Im Ausstellungsgebäude der Möbelfirma Vitra (von Frank O. Gehry) befinden sich Meilensteine des internationalen Designs. Fotos: August

Von Hans-Jürgen August

Seit über zwanzig Jahren hingen die Bilder im Basler Kunstmuseum und waren auch der Bevölkerung ans Herz gewachsen. Groß war daher der Schrecken, als der Leihgeber, die Staechlin-Stiftung, in finanzielle Nöte geriet und die beiden Picassos, "Zwei Brüder" (1905) und "Sitzender Harlequin" (1923), an einen Käufer in den USA zu gehen drohten. Trotz des höheren Angebots aus Übersee war die Stiftung bereit, die Werke dem Museum für 1,95 Millionen Dollar zu überlassen. Für das Haus mit einem jährlichen Ankaufsbudget von umgerechnet 65.000 Dollar blieben sie dennoch unerschwinglich. Was tun? 1,372 Millionen Dollar stellte die Stadtregierung bereit, die Basler Unternehmen spendeten 342.000 Dollar. Dutzende Initiativen brachten den restlichen Fehlbetrag auf: Schulkinder verkauften Selbstgemaltes, lokale Künstler ihre Werke auf Straßenmärkten. Eine Gegeninitiative empörte sich darüber, städtische Finanzen in Kunst statt in Spitäler und Bildung zu investieren. Dem Schweizer Demokratieverständnis entsprechend überließ man das endgültige Votum der Bevölkerung – und die entschied sich für die Kunst.

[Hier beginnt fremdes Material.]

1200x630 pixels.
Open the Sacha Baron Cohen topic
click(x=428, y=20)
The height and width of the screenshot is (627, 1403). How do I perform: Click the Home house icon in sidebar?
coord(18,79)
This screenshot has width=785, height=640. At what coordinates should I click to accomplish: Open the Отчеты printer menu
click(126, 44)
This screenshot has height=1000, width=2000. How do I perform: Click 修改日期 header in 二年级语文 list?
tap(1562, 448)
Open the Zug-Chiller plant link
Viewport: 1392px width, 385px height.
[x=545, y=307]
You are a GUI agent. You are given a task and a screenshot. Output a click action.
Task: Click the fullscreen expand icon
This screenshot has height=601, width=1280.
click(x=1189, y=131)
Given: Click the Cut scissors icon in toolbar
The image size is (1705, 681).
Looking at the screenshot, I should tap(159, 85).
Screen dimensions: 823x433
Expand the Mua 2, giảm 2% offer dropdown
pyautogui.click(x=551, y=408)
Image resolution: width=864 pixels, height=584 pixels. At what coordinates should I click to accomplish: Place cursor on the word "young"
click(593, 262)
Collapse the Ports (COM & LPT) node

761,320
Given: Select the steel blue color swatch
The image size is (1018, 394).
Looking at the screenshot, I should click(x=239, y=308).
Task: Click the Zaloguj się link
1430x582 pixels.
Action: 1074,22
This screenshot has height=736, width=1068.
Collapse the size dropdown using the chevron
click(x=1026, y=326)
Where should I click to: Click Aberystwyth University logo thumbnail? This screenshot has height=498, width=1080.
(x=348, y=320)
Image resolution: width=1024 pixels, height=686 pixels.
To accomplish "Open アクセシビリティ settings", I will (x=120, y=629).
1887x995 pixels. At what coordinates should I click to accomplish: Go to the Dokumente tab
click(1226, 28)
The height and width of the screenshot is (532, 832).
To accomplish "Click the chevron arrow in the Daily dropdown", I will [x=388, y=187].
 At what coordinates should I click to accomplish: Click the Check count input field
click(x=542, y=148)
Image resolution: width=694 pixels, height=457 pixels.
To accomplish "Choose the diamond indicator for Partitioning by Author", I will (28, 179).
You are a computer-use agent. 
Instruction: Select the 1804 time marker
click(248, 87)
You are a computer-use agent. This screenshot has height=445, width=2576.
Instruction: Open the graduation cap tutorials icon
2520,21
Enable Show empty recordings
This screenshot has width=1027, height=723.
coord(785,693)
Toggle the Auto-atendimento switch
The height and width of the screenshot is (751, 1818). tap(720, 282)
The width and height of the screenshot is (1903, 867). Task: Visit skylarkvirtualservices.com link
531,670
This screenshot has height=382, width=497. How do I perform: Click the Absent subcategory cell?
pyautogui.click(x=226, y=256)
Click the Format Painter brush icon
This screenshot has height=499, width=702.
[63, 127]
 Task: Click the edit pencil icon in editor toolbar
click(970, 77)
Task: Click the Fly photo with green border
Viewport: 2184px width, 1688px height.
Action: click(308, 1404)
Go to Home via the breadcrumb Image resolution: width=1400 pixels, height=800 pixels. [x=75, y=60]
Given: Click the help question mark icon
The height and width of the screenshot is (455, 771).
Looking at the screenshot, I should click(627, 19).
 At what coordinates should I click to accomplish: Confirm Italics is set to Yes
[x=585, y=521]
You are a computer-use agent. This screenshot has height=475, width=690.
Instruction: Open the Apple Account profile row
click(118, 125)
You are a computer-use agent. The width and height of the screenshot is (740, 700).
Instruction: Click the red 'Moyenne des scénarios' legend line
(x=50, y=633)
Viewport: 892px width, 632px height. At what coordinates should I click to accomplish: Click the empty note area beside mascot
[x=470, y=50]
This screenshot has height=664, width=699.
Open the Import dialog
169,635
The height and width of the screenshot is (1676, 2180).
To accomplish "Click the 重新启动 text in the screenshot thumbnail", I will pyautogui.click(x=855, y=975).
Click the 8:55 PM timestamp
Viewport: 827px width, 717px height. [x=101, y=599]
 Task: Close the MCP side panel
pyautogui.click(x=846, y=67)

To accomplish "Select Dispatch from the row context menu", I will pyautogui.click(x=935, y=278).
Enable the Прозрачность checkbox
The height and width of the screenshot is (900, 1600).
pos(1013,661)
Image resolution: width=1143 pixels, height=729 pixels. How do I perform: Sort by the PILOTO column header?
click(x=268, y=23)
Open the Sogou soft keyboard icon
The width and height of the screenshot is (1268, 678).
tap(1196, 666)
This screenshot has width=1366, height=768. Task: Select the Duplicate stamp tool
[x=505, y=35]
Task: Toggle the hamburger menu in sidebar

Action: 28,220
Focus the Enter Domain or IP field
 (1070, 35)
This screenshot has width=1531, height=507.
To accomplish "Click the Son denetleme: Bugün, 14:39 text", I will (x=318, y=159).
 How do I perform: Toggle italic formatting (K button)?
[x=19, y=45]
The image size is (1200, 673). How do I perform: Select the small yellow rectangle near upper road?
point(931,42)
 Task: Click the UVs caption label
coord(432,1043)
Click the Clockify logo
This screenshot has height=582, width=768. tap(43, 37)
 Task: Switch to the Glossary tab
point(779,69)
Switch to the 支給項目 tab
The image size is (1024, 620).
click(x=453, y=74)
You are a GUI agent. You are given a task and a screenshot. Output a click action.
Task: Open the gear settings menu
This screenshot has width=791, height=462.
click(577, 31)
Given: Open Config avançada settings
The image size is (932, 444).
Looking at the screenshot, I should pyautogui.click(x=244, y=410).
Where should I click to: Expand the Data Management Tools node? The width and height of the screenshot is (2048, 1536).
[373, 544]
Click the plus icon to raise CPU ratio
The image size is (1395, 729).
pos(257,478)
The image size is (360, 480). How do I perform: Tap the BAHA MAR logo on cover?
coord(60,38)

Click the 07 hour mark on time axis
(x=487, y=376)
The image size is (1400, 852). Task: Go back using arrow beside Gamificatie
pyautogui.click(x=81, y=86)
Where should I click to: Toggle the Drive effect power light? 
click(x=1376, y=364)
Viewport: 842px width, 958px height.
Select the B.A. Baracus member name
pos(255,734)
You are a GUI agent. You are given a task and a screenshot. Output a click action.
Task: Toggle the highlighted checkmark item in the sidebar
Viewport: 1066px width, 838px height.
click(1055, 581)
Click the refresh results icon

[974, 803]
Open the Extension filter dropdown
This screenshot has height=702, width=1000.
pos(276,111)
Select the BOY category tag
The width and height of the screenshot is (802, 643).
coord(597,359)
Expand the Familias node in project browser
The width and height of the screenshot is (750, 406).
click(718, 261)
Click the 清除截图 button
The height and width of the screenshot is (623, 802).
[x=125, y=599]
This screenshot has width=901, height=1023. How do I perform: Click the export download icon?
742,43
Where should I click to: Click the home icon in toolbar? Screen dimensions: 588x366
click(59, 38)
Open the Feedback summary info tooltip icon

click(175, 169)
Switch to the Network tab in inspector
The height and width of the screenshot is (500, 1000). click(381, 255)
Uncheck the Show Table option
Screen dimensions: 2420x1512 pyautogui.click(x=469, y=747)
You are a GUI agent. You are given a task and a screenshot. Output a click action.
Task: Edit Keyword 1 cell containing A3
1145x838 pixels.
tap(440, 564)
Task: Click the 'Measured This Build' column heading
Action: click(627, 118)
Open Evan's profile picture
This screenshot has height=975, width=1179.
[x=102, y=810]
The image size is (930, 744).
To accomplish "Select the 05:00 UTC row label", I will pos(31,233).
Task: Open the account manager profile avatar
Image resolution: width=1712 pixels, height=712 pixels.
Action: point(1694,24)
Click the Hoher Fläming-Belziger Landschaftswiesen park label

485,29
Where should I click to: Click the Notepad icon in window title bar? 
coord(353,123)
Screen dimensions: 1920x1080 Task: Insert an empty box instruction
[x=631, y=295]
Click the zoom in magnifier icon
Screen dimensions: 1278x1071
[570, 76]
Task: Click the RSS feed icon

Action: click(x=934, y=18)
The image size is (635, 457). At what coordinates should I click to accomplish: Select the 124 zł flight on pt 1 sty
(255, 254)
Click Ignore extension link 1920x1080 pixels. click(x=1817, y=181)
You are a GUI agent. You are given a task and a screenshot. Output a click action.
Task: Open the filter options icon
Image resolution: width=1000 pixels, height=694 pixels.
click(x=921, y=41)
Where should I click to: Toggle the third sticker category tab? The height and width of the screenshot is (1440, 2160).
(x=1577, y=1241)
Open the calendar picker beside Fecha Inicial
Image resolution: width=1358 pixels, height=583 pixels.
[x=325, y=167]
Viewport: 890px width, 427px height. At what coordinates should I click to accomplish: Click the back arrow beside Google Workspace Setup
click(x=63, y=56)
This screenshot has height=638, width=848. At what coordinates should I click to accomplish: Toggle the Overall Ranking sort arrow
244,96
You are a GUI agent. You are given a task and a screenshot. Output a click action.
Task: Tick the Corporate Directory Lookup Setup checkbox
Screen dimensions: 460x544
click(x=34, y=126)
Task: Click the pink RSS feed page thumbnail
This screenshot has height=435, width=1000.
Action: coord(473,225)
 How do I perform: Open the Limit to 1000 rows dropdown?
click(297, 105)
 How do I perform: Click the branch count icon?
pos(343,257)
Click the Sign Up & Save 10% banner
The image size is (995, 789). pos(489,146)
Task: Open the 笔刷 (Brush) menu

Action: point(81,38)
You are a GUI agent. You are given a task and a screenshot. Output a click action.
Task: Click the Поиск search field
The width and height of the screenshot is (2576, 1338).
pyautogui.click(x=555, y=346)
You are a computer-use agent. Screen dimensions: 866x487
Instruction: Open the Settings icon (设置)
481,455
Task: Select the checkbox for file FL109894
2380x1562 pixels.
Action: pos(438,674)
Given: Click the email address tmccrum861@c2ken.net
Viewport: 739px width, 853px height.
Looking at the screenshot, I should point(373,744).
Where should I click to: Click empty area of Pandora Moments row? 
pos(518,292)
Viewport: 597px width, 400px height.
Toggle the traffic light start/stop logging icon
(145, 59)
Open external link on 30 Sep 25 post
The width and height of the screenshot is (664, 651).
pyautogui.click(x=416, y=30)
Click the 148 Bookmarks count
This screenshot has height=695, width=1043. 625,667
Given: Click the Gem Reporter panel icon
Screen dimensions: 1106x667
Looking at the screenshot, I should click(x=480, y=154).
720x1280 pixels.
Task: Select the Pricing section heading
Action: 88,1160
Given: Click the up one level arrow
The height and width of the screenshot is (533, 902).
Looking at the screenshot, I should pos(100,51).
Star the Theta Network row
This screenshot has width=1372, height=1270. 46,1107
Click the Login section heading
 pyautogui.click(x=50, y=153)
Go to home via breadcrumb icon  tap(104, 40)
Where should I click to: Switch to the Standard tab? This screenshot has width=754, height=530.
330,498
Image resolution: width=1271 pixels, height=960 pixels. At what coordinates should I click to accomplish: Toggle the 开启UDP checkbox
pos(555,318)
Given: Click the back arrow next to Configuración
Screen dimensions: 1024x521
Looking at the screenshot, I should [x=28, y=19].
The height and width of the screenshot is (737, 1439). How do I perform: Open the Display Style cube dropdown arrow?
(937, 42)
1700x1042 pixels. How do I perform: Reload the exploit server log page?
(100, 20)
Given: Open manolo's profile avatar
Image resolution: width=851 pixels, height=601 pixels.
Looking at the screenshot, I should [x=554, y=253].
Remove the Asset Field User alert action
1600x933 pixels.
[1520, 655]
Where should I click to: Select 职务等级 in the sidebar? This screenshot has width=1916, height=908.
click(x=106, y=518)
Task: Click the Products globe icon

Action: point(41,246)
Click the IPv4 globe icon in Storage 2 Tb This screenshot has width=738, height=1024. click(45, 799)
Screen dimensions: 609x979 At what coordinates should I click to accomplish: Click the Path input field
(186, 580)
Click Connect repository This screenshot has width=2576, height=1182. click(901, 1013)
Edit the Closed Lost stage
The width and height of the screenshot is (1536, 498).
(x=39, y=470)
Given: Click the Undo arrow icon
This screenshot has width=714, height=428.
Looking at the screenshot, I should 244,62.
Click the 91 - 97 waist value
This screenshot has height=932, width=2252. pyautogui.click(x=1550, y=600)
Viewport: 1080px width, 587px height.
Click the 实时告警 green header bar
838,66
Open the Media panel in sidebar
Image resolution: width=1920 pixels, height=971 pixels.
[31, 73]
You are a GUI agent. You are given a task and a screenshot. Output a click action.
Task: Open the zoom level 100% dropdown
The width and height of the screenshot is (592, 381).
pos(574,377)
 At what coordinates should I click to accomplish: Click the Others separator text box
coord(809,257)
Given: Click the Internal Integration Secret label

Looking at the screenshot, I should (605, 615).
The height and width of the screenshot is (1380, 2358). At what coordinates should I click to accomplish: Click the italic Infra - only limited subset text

Basel, am Rheinknie im schweizerisch-französisch-deutschen Dreiländereck gelegen, genießt seit jeher den Ruf einer kulturinteressierten und liberalen Stadt. Schon im 16. Jahrhundert lockten das bürgerlich-aufgeklärte Klima und die weit fortgeschrittene Buchdruckerkunst Künstler und Intellektuelle an, darunter die Malerfamilie Holbein, den Arzt und Alchemisten Paracelsus und den Humanisten Erasmus von Rotterdam.

Größte Holbein-Sammlung

Auf das 17. Jahrhundert und einen beherzten Beschluss der Basler geht die Geschichte der weltweit ersten städtisch-bürgerlichen Gemäldesammlung zurück. Als 1661 die Privatkollektion der Familie Amerbach nach Amsterdam zu gehen drohte, kauften Stadt und Universität die Gemälde an – und begründeten damit das Basler Kunstmuseum . Immer wieder gewährte die Stadt Gelder zum Ankauf von Kunstwerken. Die Namen der privaten Spender spiegeln die Bedeutung der pharmazeutischen Industrie wider: Raoul La Roche vermacht seine Kubisten-Sammlung, die Emanuel-Hoffmann-Stiftung überlässt ihre Werke als Leihgabe. Neben der weltgrößten Sammlung von Bildern der Holbein-Familie, zahlreichen Cranachs und Grünewalds sind auch Werke modernerer Künstler, etwa des Baslers Arnold Böcklin, der Kubisten Picasso, Braque und Léger, deutscher Expressionisten sowie Salvador Dalís "brennende Giraffe" zu besichtigen. Große Mäzene machten die mittelgroße Stadt zu einer Kultur-Metropole von Weltrang. Maja Sacher-Stehlin gründete nach dem Tod ihres Gatten Emanuel Hoffmann die nach ihm benannte Stiftung, heiratete 1934 den Dirigenten und Musikmäzen Paul Sacher und trug wesentlich zur Gründung des dem Basler Kunstmuseum angeschlossenen Museums für Gegenwartskunst bei. Für weitere Bestände des Kunstmuseums ließ die private Laurenz-Stiftung von den Basler Stararchitekten Jacques Herzog und Pierre De Meuron ein Schaulager errichten.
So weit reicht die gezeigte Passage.